== Exercise inputs ==
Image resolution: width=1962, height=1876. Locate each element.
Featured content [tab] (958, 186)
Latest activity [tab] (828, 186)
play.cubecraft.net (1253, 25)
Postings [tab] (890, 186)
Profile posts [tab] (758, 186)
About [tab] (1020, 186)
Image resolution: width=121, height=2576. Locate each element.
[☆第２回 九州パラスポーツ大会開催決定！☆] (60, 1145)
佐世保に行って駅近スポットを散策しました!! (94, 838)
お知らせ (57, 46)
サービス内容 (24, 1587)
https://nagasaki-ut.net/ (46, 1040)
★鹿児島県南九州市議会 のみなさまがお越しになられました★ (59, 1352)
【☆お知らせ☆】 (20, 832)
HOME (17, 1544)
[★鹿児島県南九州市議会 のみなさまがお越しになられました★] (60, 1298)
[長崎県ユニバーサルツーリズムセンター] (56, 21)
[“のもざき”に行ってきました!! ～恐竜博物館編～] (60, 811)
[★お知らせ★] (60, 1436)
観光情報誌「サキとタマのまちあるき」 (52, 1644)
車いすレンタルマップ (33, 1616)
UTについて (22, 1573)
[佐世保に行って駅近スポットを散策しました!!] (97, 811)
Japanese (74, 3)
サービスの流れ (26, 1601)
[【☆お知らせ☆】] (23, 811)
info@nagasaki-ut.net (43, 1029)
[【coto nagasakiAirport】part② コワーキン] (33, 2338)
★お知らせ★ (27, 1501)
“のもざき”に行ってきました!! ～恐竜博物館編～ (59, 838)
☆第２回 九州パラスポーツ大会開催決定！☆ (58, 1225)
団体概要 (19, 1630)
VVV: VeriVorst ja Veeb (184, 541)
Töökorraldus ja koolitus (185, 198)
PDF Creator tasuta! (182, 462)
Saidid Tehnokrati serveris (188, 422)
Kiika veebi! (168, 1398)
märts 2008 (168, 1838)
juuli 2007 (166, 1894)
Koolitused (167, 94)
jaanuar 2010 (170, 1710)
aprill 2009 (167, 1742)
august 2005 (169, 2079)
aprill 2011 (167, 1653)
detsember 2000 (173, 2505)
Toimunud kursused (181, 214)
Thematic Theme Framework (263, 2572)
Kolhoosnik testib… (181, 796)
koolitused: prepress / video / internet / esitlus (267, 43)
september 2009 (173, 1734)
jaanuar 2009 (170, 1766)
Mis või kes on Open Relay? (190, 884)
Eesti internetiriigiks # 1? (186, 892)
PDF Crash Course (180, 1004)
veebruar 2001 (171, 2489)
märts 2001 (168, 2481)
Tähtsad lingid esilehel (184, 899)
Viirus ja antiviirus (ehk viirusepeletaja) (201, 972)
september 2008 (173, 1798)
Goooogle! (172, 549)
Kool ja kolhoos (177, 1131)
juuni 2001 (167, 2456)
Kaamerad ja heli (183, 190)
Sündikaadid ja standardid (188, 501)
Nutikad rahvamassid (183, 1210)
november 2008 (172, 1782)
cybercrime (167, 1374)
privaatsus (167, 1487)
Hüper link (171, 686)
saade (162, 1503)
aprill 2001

== Your instructions ==
Identify each line in the entries with the word "aprill" and copy it.

== Output ==
aprill 2009 (167, 1742)
aprill 2011 (167, 1653)
aprill 2001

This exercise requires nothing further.